Nearly 40% of the practitioners surveyed say reliability is their primary development concern, and yet their agents are running in production environments, some serving millions of users. How do you ship something when your biggest worry is whether it works reliably? The answer, it turns out, is that you constrain everything. You design around the problem rather than solving it directly.

68% of production agents execute ten or fewer steps before requiring human intervention, and almost half execute fewer than five. Eighty percent use predefined workflows rather than letting the agent figure out what to do next. Many systems operate in read-only mode, where the agent can analyze and recommend but never actually touch production state. Others run in sandboxed environments where mistakes stay contained. The agents that make it to production are the most legible and controllable ones. Teams are trading autonomy for reliability, and that trade seems to be working.

Fine-tuning is rare

Almost nobody is fine-tuning. Seventy percent of the interviewed teams use frontier models straight out of the box. Current models are already good enough for most well-scoped applications, and fine-tuning creates a maintenance burden because your customizations become brittle when things change or drift too far from the last training run. The teams that do fine-tune tend to do so selectively, for specific enterprise clients who need particular customizations, not as a default practice. This challenges an assumption I think many people hold, that custom-tuned models are a more advanced/desirable state to work towards. For a lot of use cases, prompting alone gets you there.

Prompts are long

About half of production systems use prompts under 500 tokens, which is what you'd expect. But there's a long tail: 12% of systems exceed 10,000 tokens. Prompt complexity seems to correlate with system maturity. As teams iterate and encounter edge cases, the prompts accumulate handling for those edges, domain context, guardrails, and all the little instructions that keep the system on track. 79% of respondents construct these prompts manually, or with light LLM assistance for refinement. Automated prompt optimization tools—DSPy and the like—show up in fewer than 9% of deployments. Teams want to see exactly what's going into the prompt and maintain direct control over it.

Evals are still immature

Seventy-four percent of teams rely primarily on human-in-the-loop evaluation, having actual people review agent outputs. About half use LLM-as-judge approaches, but there's a key detail: every single interviewed team using LLM judges also uses human verification on top of it. Nobody trusts the automated judge alone. 75% of teams don't use formal benchmarks at all. The ones that do build benchmarks describe the process as painful, one team spent months creating 40 test scenarios, then another six months scaling to 100. The fundamental problem is domain specificity. Production tasks don't map cleanly to public benchmarks, and creating ground truth data from scratch is genuinely hard work.

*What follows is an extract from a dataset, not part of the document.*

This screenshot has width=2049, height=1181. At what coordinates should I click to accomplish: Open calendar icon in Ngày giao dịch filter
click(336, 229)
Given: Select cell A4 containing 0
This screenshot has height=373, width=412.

Several teams also mentioned struggling to integrate agents into existing CI/CD pipelines. The nondeterminism breaks traditional regression testing approaches. You can't just check that the output matches the expected output when the output is different every time. This feels like a real gap in the tooling landscape.

Latency isn't a big deal

One finding that surprised me: latency mostly doesn't matter. Only 15% of practitioners cite it as a deployment blocker. Sixty-six percent allow response times of minutes or longer. Agents aren't competing with other software; they're competing with how long a human would take to do the same task. An agent that runs for five minutes still beats assigning the work to an overloaded team member who might take hours or days. The exception is real-time voice and chat applications, where teams fight latency constantly because they're competing against the pace of human conversation.

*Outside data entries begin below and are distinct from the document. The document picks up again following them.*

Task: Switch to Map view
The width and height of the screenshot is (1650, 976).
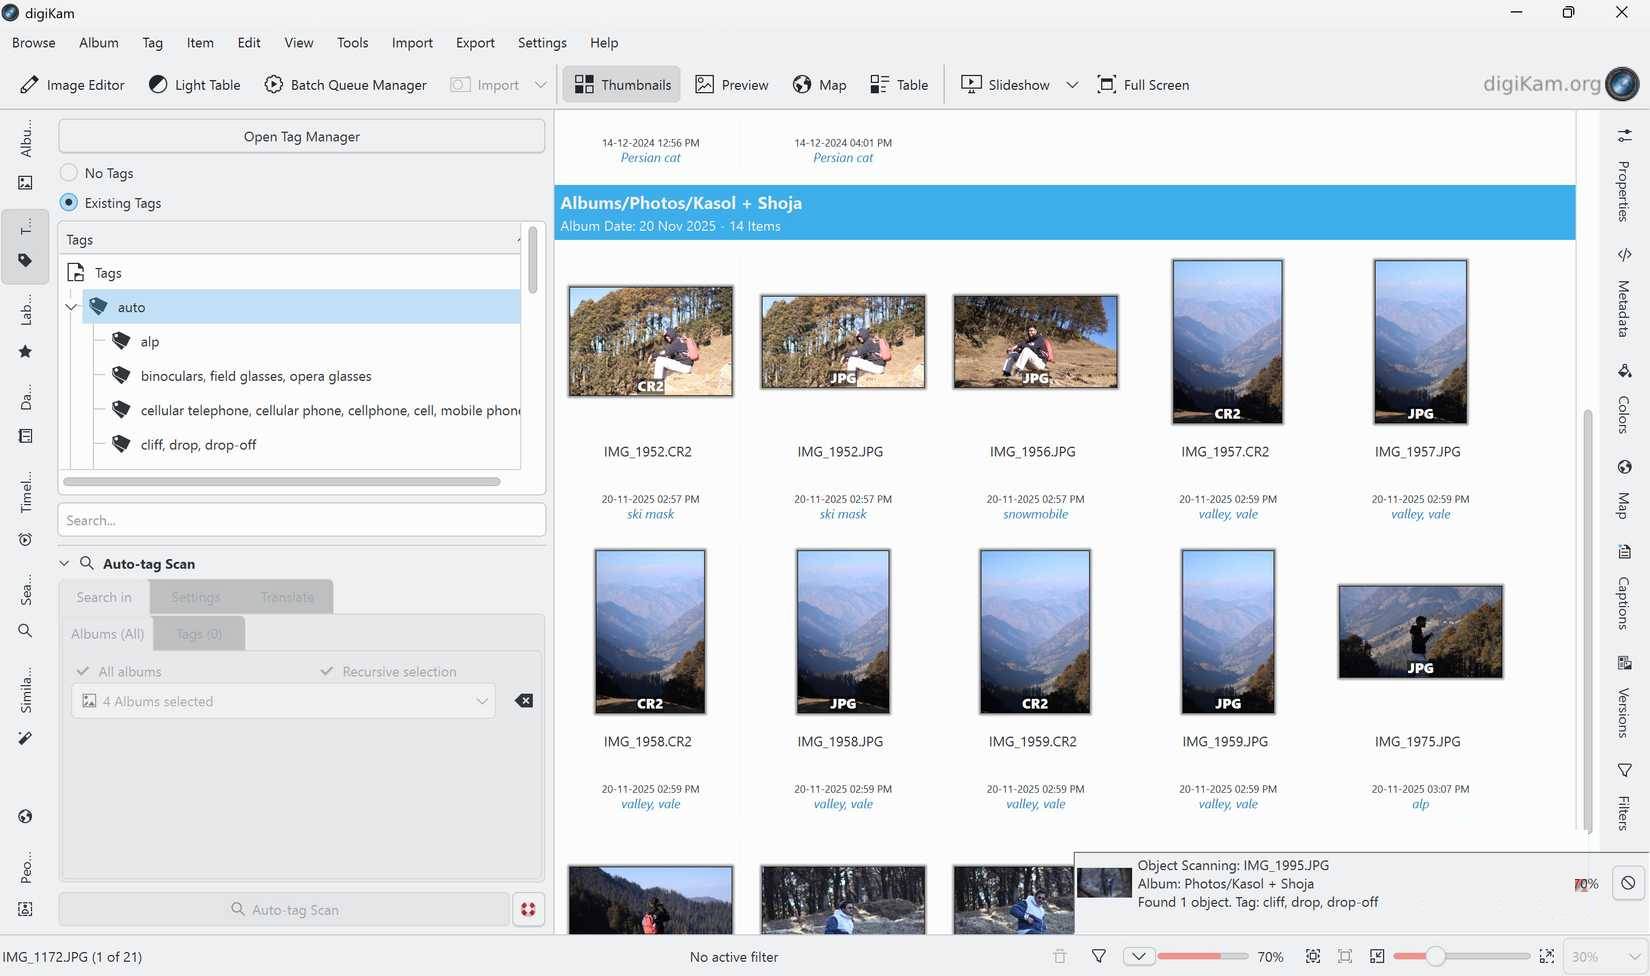Action: pyautogui.click(x=818, y=85)
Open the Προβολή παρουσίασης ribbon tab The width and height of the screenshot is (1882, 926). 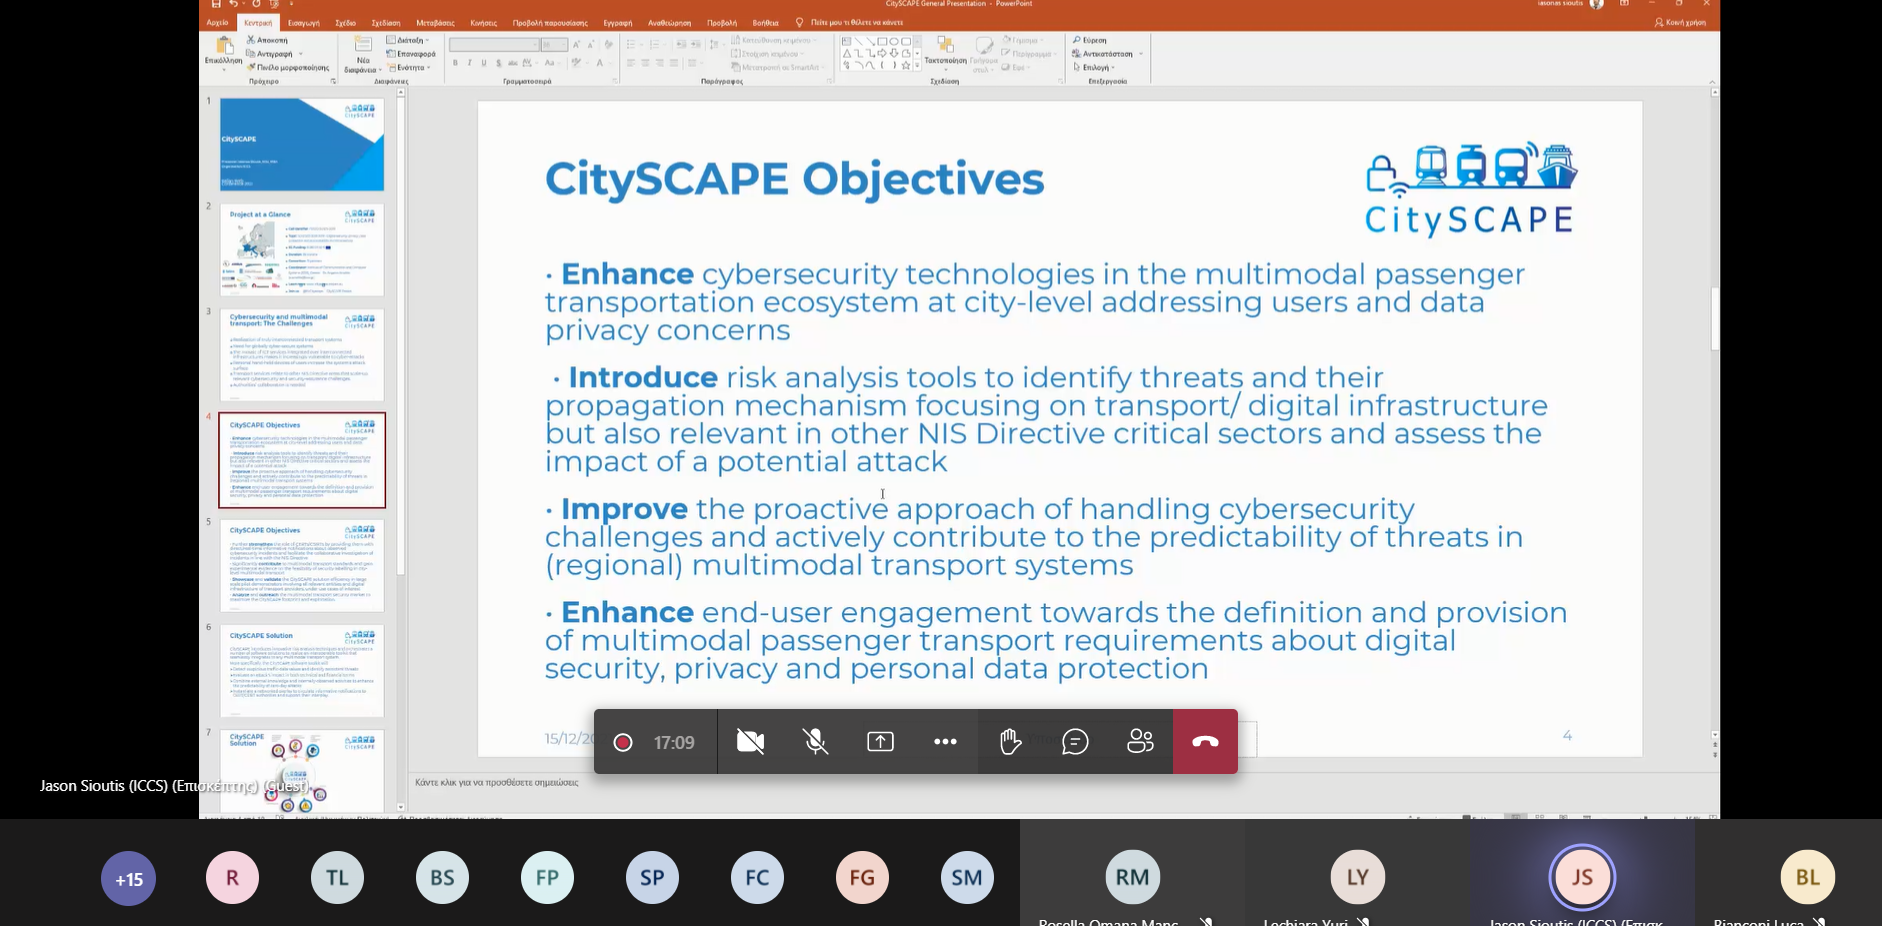coord(550,23)
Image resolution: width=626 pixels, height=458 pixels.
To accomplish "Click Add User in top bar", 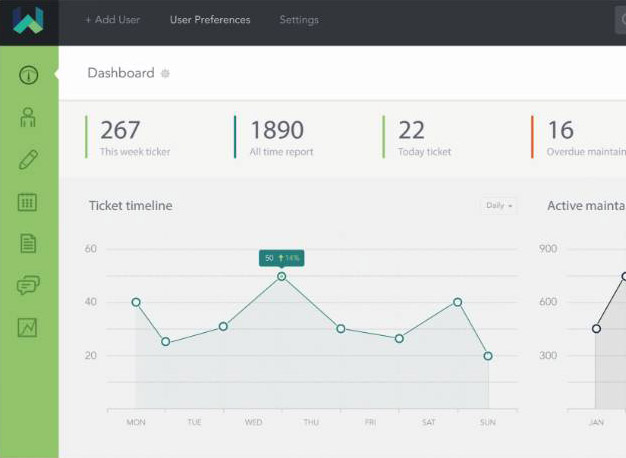I will 112,20.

Roll your own > frameworks

This also runs counter to what I expected. Eighty-five percent of the interviewed teams build their agent scaffolding entirely in-house rather than using LangChain, CrewAI, or similar tools. The reasons they give: frameworks add dependency bloat, make debugging harder, and don't accommodate the vertical integration that most production systems require. Two teams specifically mentioned starting with frameworks during their prototyping phase and then migrating away before deployment. The broader survey data shows higher framework adoption at 61%, which suggests there might be a gap between what people use during experimentation and what survives into production.

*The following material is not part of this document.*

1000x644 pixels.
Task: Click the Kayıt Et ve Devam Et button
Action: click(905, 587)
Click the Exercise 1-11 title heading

So what does this mean for us? The production agents that work today are simpler than the research literature would lead you to believe. They use frontier models out of the box, constrained workflows, and heavy human oversight. Teams that try to build more autonomous systems hit reliability walls. If we're building for deployment, the takeaway seems clear: scope aggressively and design for human review rather than full automation. If we're building tooling, the opportunities are in evaluation infrastructure, CI/CD integration for nondeterministic systems, and anything that helps teams measure agent quality without hand-labeling every example.